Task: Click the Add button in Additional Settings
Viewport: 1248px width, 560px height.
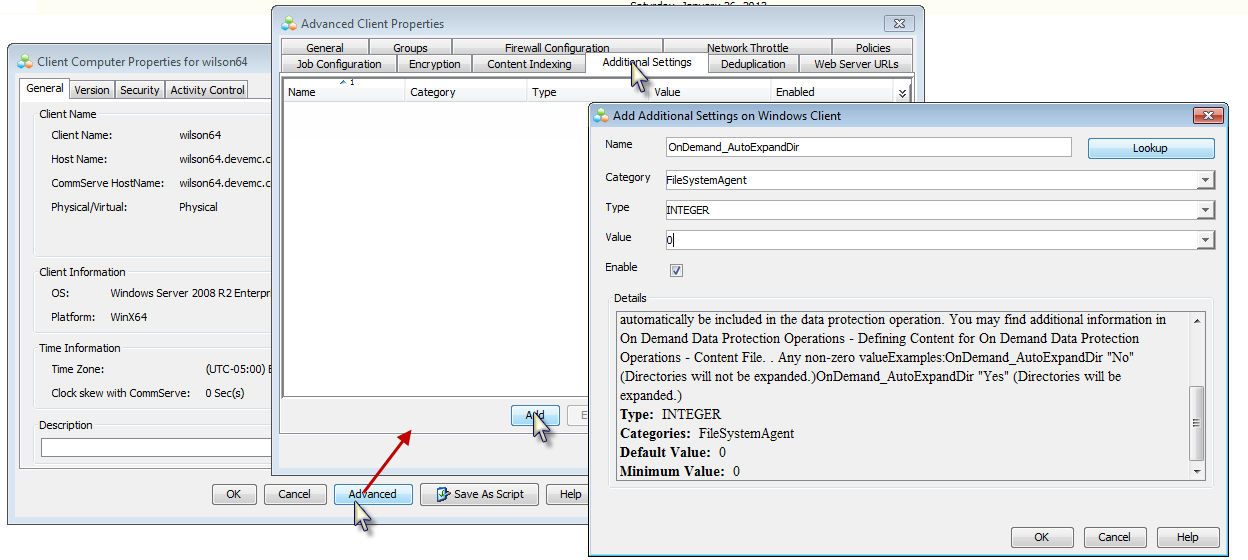Action: (534, 415)
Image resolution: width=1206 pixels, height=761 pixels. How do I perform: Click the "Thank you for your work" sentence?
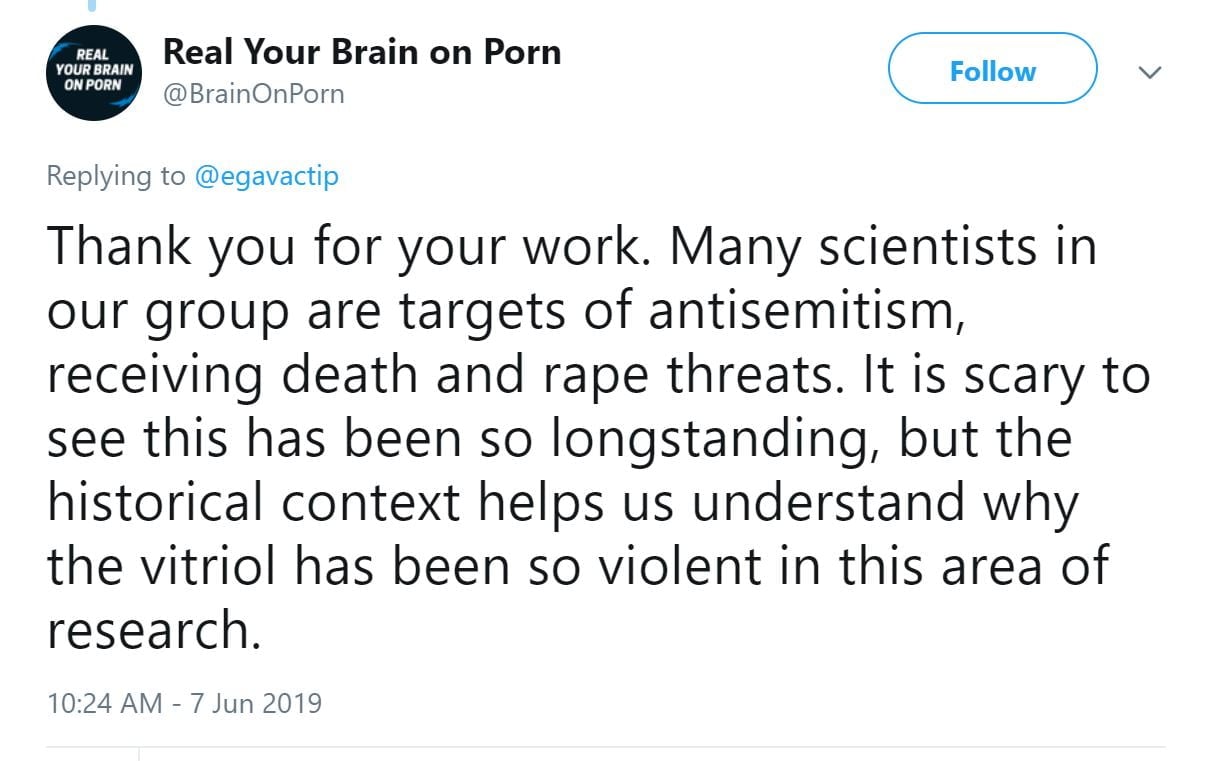tap(339, 248)
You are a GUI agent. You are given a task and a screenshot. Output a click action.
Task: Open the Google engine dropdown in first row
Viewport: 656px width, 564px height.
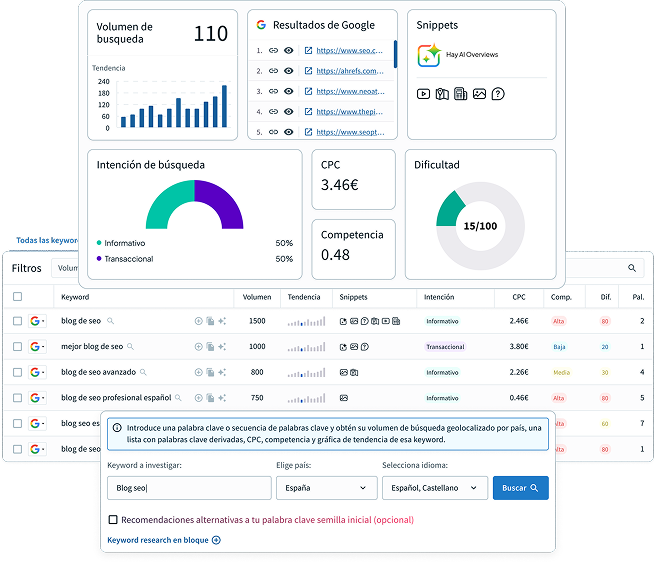tap(38, 321)
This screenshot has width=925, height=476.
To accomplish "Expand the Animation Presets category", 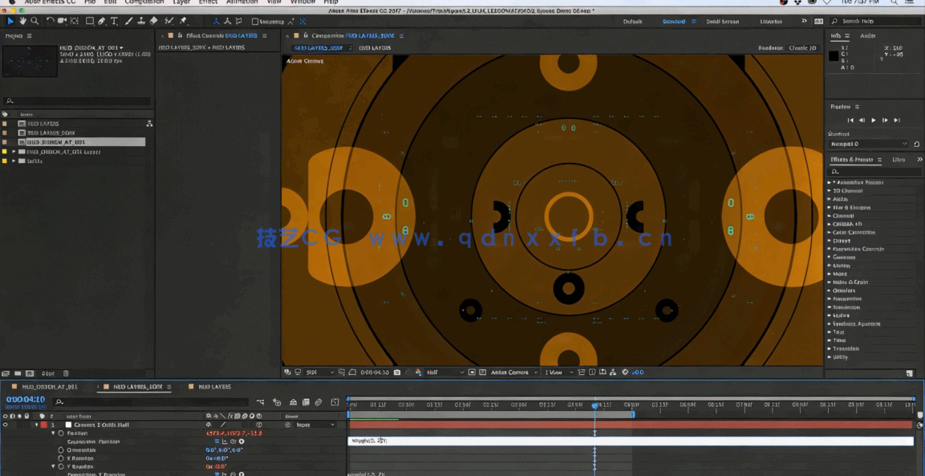I will click(x=830, y=183).
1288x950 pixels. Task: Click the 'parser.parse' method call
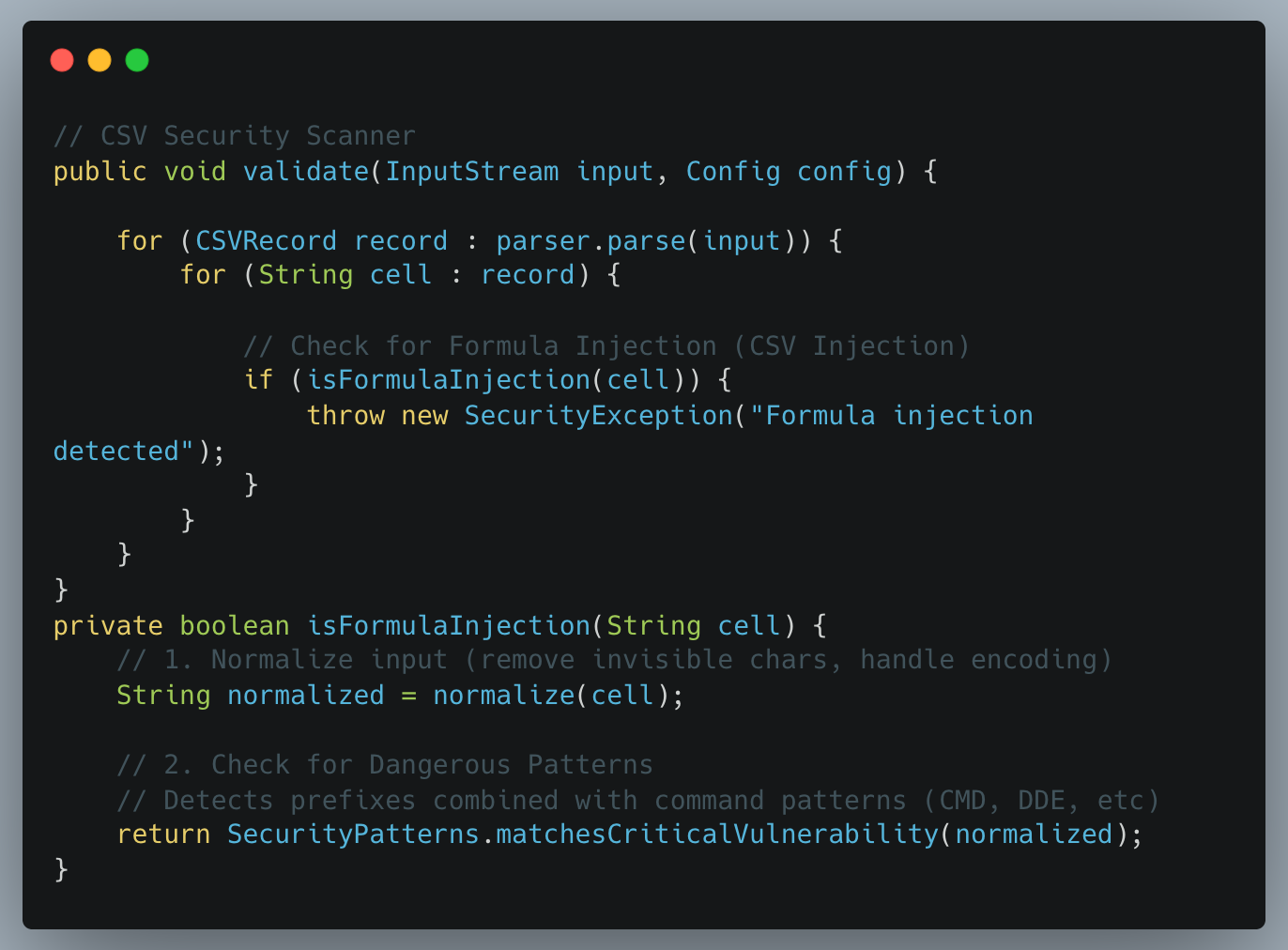[590, 241]
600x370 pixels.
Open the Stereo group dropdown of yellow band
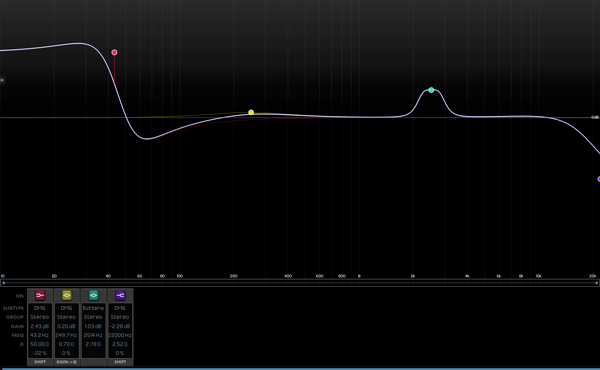tap(67, 317)
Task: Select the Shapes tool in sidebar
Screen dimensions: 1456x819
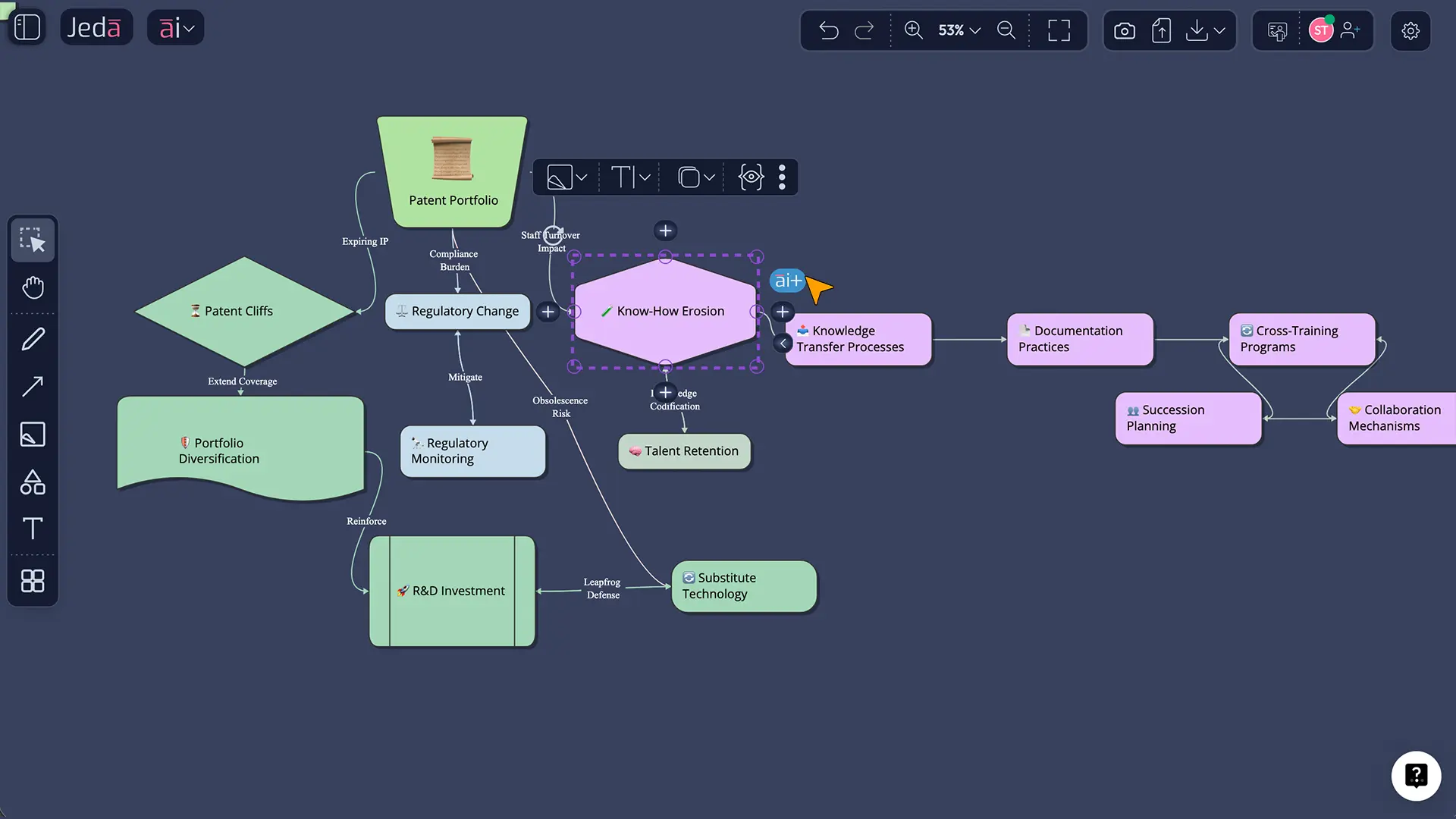Action: click(33, 482)
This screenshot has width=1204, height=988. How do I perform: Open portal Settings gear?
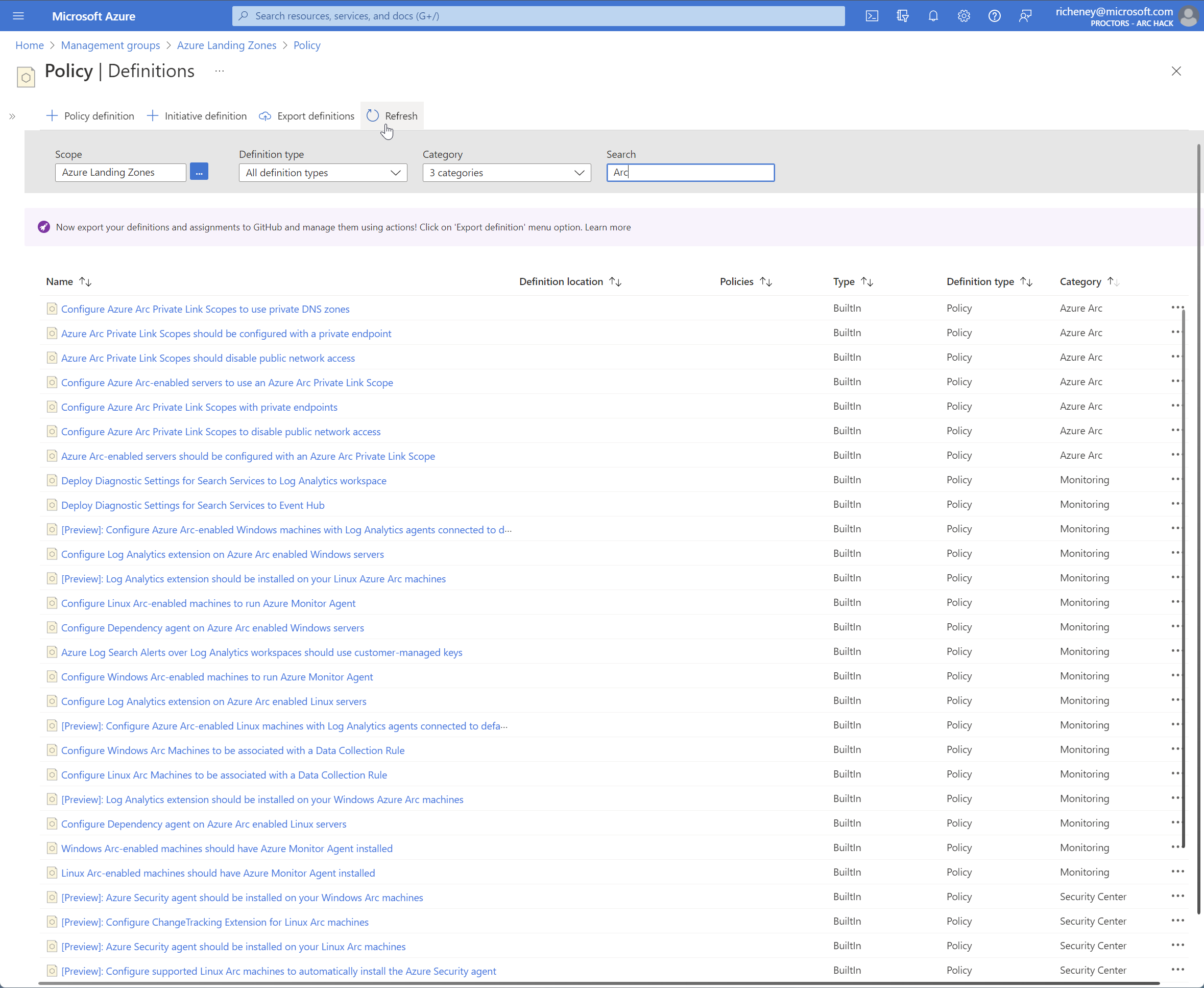click(x=964, y=15)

◇ ◇ ◇ ◇

Render the records from the line containing "This screenshot has width=1204, height=988." through the end of the records, both ends included, as a two-column CSV with the columns input and output. Use one row per record, put each field in quotation marks, turn line breaks into spaces, and omit the pictures.

**Solution:**
input,output
"This screenshot has width=1204, height=988. How do I perform: Open portal Settings gear?","click(x=964, y=15)"